(A block of data)
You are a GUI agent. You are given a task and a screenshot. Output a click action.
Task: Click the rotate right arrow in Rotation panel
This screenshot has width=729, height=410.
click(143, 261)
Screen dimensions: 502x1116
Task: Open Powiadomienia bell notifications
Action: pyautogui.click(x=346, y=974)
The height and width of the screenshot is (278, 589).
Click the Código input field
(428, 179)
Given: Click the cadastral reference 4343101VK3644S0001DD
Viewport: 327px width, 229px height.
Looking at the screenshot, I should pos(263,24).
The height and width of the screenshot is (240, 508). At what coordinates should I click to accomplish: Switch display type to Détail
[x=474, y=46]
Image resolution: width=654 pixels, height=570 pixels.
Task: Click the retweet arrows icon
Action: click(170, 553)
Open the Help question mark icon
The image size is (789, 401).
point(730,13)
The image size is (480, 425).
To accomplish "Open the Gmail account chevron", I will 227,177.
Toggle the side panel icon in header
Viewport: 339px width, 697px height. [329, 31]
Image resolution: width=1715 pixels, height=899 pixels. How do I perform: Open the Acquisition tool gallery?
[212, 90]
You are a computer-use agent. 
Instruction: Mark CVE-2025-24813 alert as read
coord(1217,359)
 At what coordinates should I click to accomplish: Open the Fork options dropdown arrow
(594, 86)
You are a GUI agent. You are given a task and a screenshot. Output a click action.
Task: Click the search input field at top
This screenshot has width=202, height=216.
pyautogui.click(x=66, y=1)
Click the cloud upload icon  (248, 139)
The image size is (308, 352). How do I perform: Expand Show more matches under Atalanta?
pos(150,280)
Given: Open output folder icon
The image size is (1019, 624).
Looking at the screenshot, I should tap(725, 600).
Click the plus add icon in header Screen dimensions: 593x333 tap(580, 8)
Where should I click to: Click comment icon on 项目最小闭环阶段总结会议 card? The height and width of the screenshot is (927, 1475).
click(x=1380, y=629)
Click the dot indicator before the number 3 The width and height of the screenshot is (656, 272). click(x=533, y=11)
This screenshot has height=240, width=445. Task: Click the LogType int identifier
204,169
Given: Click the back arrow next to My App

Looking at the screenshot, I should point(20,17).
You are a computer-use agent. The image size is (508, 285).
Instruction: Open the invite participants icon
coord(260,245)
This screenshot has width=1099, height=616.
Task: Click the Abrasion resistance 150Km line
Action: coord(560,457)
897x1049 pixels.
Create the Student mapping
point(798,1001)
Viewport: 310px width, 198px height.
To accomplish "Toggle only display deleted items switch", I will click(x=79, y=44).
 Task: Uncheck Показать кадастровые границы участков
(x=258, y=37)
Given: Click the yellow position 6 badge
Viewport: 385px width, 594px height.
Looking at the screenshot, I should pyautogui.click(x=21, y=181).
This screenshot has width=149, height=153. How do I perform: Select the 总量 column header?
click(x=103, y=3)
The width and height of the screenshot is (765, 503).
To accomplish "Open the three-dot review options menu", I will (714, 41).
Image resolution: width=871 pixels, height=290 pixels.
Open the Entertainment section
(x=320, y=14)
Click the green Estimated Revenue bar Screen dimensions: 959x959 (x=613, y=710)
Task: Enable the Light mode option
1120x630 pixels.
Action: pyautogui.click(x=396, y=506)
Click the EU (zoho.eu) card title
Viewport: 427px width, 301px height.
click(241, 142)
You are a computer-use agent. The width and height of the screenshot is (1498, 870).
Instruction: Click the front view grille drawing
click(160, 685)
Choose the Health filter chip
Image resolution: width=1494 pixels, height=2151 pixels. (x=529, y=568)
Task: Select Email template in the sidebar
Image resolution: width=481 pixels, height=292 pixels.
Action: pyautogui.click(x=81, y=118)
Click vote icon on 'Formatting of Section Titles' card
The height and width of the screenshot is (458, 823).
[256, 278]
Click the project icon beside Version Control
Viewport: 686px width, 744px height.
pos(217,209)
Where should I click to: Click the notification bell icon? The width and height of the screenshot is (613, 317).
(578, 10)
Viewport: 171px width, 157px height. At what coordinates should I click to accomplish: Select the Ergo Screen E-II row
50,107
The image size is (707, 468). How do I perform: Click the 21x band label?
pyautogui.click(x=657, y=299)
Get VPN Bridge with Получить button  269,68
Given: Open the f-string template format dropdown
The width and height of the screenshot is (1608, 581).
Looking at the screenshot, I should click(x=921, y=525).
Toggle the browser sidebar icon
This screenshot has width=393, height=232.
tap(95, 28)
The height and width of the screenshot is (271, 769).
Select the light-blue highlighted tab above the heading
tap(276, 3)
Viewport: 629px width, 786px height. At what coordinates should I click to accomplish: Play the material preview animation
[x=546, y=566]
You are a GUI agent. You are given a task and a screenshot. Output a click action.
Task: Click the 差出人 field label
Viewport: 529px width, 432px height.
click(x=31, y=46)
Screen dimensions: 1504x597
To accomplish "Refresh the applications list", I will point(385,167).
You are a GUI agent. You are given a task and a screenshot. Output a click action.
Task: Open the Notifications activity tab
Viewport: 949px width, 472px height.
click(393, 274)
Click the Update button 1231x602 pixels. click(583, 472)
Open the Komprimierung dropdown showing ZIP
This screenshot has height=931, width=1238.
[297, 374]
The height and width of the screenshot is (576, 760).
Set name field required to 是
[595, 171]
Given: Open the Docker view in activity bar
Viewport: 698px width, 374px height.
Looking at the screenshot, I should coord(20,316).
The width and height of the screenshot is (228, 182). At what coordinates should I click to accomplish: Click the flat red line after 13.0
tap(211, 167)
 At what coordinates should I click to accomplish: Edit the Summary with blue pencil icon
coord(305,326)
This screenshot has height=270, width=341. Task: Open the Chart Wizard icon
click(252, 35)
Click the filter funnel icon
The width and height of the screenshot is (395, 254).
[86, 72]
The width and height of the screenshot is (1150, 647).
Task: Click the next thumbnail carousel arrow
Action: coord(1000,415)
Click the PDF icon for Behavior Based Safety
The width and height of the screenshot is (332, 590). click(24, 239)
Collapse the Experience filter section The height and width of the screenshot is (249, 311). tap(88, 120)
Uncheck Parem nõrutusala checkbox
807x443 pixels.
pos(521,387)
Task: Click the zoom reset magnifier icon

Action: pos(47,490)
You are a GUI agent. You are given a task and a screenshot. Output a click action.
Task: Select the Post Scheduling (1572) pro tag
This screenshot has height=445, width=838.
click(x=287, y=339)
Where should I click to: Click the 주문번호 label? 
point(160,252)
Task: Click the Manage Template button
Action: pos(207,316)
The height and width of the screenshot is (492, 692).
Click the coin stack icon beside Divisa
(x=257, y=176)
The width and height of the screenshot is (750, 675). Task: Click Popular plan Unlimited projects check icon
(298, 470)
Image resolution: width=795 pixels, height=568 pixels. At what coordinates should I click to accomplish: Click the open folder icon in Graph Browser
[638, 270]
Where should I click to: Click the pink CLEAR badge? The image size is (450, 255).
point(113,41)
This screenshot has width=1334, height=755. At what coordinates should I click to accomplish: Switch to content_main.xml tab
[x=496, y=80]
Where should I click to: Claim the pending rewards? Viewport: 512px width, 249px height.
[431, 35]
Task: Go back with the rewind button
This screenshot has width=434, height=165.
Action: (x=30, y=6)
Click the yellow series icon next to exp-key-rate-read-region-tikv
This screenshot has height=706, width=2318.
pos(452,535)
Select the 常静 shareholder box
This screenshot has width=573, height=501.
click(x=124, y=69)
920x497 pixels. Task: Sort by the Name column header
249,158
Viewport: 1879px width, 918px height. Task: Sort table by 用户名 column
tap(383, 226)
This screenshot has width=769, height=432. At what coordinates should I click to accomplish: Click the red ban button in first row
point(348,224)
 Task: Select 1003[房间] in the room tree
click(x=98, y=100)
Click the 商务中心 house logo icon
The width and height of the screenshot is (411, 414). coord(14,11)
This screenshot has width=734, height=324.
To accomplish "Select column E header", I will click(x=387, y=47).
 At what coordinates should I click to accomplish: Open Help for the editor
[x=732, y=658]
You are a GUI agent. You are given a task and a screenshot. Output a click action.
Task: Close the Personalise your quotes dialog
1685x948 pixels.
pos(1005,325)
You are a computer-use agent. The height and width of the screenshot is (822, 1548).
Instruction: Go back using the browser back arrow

◆ **Requirement**
Please quote the entries from the very first line through the line containing "Action: pyautogui.click(x=346, y=974)", with both of those lines included.

◆ **Answer in full**
You are a GUI agent. You are given a task and a screenshot. Output a click action.
Task: Click the rotate right arrow in Rotation panel
This screenshot has width=729, height=410.
click(143, 261)
Screen dimensions: 502x1116
Task: Open Powiadomienia bell notifications
Action: pyautogui.click(x=346, y=974)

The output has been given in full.